SonderMind was founded in 2017 by CEO Mark Frank. In addition to matching patients with therapists, its software handles payments, insurance reimbursement and clinical assessments.
The startup also had a $27 million capital raise in April 2020, according to SEC filings.
MycoTechnology: $61.8 million
Aurora-based MycoTechnology, which makes sweeteners and protein products from common fungi, pocketed $61.8 million from 11 investors in October, according to SEC filings.
MycoTechnology, founded in 2013, is the brainchild of a mushroom scientist and chemist. This round of funding follows the $48.1 million round MycoTechnology closed on in January this year, according to SEC filings.
The company has three core products. FermentIQ Protein, made from shiitake mushroom roots and said to taste slightly like cereal, can be used to add protein to breads and other items. ClearIQ, meanwhile, has the effect of curbing bitter tastes in foods such as coffee or chocolate, and functions as a sugar substitute. EvolveIQ is a mushroom adaptogen.
In total, the startup has raised $186 million since 2013, according to SEC filings.
Accure Acne: $2 million
Boulder-based Accure Acne, which was founded in 2017, raised $2 million from 20 investors last month, according to SEC filings.
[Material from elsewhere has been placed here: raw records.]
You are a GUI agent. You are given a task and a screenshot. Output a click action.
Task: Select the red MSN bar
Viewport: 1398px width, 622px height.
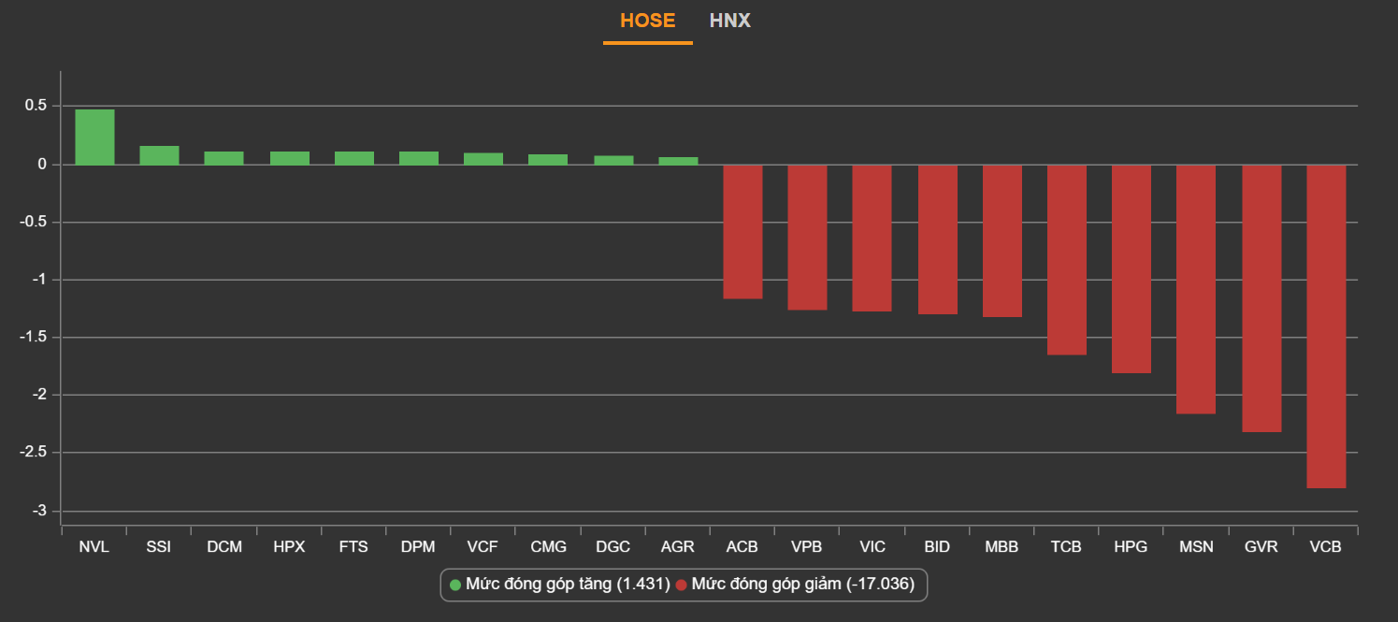tap(1196, 288)
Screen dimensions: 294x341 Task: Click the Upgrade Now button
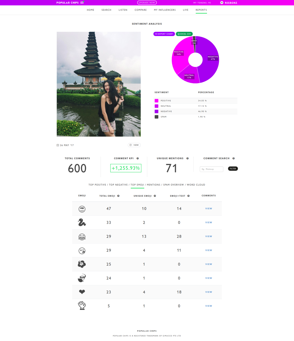[147, 3]
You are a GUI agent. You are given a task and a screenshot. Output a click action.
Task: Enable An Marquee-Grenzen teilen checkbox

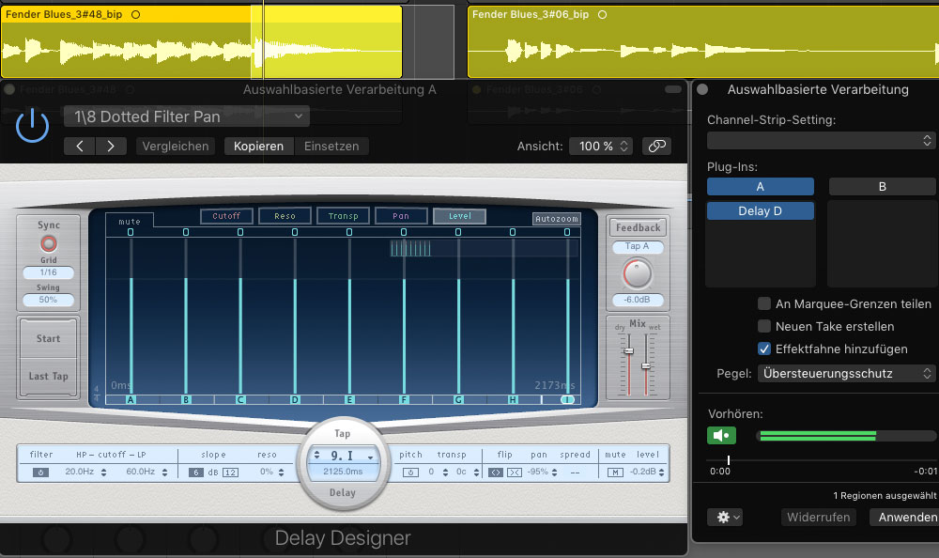764,304
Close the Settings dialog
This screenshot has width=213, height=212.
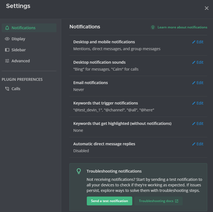click(x=207, y=8)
This capital raise followed the startup’s announcement in April that it had opened a $20 million funding round to help develop its Accure Laser System, which has been granted CE Mark approval but is still undergoing clinical trials.
The Accure Laser System uses a specialty laser to selectively kill sebaceous glands, which create acne, without damaging the other layers of skin or sub-skin material on a person’s body, according to its website.
Accure Acne previously raised $2.2 million in 2017, according to SEC filings.
MeetMindful: $1.2 million
Denver-based MeetMindful, an app that pairs people who share interests in yoga, meditation, green living and other “mindful” hobbies, raised $1.2 million in October from two investors, according to SEC filings.
Founder Amy Baglan launched the startup in 2015, but she announced last year that she had sold the companyamidst the pandemic to new owners Wesley Eames and Keith Gruen.
In January, MeetMindful warned members that first names, emails and birthdays, as well as their “body descriptions and dating preferences,” had been leaked by a “well-known hacker.”
In total, the startup has raised $9.9 million in capital since 2015, according to SEC filings.